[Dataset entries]
*** Begin section ***

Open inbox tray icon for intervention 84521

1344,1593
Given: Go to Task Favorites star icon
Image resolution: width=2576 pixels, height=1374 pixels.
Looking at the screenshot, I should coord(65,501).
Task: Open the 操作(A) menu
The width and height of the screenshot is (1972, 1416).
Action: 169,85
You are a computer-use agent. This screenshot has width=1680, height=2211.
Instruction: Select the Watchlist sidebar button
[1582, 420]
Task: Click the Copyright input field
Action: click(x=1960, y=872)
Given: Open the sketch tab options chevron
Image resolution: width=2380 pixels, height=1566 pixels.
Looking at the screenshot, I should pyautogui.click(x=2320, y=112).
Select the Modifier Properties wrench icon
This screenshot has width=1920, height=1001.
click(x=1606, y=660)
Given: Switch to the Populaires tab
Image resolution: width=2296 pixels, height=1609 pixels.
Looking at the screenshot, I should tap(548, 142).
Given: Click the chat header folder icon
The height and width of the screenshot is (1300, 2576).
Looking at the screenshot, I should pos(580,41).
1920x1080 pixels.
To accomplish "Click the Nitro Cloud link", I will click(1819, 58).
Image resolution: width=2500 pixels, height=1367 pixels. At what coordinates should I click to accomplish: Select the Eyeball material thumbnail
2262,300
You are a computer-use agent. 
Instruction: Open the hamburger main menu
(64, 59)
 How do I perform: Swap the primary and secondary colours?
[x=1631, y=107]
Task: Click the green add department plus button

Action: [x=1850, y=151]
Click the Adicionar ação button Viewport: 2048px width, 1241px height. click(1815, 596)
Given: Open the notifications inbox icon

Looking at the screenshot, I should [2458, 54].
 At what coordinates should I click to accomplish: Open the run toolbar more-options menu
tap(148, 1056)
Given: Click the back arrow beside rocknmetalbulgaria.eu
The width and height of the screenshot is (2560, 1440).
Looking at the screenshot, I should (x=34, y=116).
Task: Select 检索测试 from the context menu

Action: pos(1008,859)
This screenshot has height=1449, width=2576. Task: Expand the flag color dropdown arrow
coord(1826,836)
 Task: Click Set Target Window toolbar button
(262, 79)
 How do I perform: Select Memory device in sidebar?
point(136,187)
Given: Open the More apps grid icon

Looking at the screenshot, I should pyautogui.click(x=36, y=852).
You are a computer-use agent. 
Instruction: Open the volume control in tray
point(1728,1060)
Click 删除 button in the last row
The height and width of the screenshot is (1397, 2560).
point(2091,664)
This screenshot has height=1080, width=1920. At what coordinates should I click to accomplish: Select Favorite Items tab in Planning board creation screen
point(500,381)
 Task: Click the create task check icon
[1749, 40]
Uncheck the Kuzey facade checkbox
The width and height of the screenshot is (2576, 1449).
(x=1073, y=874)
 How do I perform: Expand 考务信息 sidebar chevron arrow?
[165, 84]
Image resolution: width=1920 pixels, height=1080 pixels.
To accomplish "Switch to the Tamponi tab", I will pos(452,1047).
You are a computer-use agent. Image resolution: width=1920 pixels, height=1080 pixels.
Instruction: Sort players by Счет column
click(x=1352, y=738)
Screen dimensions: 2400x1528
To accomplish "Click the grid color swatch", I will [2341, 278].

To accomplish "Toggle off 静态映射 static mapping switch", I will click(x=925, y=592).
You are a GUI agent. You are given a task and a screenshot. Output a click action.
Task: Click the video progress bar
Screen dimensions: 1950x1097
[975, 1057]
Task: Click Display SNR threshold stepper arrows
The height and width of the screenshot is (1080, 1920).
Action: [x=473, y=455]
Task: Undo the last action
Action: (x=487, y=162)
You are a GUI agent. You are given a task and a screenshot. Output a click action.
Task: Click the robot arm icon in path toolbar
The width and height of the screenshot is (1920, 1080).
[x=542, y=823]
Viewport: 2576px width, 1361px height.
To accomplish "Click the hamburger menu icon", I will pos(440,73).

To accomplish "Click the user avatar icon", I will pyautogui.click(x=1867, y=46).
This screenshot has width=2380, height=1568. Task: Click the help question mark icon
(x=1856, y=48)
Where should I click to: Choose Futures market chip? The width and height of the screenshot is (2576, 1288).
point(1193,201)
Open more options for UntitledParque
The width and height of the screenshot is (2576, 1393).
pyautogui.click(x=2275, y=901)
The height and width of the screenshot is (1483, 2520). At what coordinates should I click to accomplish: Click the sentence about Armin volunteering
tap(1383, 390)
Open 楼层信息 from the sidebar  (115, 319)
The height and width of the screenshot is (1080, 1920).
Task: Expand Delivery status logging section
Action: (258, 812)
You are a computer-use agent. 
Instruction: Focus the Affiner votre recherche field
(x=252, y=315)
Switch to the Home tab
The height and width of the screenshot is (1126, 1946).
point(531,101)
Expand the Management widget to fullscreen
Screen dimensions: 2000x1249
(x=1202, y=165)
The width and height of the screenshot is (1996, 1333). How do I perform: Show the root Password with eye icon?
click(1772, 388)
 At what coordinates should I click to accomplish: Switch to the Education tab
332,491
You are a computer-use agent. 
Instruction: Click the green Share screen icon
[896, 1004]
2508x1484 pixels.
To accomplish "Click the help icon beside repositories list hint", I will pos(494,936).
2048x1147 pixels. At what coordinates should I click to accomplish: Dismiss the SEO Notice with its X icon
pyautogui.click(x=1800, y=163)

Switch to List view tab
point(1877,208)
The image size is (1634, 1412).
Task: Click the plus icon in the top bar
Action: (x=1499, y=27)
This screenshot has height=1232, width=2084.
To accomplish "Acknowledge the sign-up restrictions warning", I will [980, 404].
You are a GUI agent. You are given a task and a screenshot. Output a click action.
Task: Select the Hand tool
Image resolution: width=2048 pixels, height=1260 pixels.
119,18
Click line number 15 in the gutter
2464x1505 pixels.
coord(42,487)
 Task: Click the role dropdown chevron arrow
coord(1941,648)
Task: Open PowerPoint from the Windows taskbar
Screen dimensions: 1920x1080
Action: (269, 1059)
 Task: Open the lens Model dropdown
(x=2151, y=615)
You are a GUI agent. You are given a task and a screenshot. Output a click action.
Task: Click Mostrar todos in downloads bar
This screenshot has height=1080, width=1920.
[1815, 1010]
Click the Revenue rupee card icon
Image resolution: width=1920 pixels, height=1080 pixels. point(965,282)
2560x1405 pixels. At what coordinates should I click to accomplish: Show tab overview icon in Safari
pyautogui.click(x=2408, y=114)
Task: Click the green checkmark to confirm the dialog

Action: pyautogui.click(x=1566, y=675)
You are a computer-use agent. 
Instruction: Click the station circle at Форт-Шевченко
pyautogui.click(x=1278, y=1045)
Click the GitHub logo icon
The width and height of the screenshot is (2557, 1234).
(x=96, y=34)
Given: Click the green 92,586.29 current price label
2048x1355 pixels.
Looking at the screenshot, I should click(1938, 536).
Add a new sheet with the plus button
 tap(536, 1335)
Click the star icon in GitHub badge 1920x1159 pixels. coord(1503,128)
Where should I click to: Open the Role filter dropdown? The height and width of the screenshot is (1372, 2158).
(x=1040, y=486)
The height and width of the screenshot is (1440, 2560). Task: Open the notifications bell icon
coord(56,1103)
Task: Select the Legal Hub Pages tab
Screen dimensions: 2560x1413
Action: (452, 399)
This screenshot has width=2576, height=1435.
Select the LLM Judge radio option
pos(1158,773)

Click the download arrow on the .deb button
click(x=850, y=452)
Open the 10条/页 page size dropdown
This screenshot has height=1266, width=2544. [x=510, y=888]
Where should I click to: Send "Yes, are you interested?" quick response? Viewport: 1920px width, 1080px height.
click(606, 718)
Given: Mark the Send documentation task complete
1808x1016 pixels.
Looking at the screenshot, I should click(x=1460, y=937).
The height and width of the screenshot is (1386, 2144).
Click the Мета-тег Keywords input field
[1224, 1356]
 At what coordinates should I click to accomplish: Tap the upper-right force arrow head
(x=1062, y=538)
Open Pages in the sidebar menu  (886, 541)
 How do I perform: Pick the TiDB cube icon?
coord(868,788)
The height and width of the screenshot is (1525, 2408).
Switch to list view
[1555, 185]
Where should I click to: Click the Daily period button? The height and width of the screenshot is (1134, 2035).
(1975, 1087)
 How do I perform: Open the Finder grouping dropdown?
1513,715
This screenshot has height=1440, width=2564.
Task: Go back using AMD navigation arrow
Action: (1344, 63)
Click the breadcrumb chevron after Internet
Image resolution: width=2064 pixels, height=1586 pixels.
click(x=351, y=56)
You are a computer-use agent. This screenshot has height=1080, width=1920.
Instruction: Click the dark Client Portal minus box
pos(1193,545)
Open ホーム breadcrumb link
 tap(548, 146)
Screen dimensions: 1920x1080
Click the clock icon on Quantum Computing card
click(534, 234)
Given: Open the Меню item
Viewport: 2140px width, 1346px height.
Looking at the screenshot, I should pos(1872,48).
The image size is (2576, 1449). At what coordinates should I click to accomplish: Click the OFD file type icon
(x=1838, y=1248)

*** End section ***

## TASK REQUIREMENTS
Where the string "will" occurs in the data, return the whole line.

## REPLY
To accomplish "Click the Nitro Cloud link", I will click(1819, 58).
To accomplish "Switch to the Tamponi tab", I will pos(452,1047).
To accomplish "Click the grid color swatch", I will [2341, 278].
To accomplish "Toggle off 静态映射 static mapping switch", I will click(x=925, y=592).
To accomplish "Click the hamburger menu icon", I will pos(440,73).
To accomplish "Click the user avatar icon", I will pyautogui.click(x=1867, y=46).
To accomplish "Click the help icon beside repositories list hint", I will pos(494,936).
To accomplish "Acknowledge the sign-up restrictions warning", I will [980, 404].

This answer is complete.